En temps de guerre, le viol des femmes au Congo fait des ravages.
“S’il y avait eu la paix, cela ne nous serait pas arrivé”, disait Kasoke Kabunga.
Kasoke et sa fille ont été violées par des miliciens armés.
Sa fille est morte.
Kasoke a survécu, mais a contracté le sida.
Ce témoignage date de 2007, et pourtant… Une étude américaine de mai 2011 révèle que le viol est en forte augmentation en République démocratique du Congo (RDC).
En effet, au Congo, les violences n’ont pas cessé.
La première guerre du Congo est intervenue entre 1996 et 1997.
Mobutu, président zaïrois, fut chassé par Kabila, chef des troupes rebelles.

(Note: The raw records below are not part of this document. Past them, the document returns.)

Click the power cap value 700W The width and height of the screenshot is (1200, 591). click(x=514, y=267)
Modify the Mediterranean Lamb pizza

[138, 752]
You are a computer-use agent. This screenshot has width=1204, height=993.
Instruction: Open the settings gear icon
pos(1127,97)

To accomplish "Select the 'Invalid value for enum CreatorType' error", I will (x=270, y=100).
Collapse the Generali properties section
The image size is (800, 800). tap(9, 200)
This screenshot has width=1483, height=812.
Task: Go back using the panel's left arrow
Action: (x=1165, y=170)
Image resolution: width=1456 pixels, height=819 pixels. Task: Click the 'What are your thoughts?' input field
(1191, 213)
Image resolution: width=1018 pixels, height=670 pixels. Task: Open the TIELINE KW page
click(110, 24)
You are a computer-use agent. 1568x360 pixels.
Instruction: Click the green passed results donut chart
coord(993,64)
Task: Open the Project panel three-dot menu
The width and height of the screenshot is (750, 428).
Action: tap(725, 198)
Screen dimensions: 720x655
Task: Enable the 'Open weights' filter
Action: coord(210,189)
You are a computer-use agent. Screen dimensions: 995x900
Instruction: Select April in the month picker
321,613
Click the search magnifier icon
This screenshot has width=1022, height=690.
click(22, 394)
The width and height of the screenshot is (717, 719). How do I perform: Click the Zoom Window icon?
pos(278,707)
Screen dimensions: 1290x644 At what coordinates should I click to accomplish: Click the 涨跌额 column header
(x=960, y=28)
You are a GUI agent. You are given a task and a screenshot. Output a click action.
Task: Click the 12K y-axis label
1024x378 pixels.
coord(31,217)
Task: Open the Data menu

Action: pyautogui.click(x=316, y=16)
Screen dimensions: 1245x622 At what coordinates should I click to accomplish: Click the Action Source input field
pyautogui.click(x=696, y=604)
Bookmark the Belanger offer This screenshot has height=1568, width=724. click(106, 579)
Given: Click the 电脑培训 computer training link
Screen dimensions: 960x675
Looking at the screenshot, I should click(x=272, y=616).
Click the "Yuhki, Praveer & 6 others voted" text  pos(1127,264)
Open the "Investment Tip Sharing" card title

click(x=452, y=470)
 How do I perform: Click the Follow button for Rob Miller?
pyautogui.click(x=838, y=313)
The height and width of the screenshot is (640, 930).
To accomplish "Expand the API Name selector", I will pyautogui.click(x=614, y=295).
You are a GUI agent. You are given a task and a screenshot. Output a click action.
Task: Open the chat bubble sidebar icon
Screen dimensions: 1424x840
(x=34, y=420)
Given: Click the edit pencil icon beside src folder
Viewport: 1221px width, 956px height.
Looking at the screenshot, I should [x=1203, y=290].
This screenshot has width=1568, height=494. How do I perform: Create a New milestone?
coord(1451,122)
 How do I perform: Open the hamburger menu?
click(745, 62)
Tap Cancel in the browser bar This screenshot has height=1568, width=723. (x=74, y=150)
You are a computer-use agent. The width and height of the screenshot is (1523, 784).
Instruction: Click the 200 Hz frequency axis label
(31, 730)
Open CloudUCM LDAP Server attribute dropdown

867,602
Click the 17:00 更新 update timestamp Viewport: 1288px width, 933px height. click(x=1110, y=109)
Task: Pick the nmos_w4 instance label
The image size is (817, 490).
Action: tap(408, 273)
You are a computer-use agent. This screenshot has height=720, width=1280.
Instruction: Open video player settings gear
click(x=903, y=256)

Kabila, président, change le nom du pays.
Le Zaïre devient la RDC.
La deuxième guerre du Congo, qui a débuté en 1998, est officiellement terminée depuis le 30 juin 2003.
Mais la paix reste fragile est les combats continuent.
Actuellement, l’ONU maintient la présence de militaires, mais plusieurs dissidences et révoltes persistent et de nombreuses violences continuent, dont le viol des femmes.
Violées sous les yeux de leur mari – c’est une tactique courante – les femmes ainsi humiliées sont ensuite rejetées ou abandonnées par leur communauté.
Les communautés, une fois fragilisées, sont plus malléables.
Que faire ? Parler… C’est ce qu’osent faire certaines Congolaises qui militent pour que les droits des femmes ne soient plus ainsi bafoués.
Le soutien et l’écoute sont les seuls remèdes.
Compter ces crimes, c’est bien, mais aider les victimes, c’est mieux.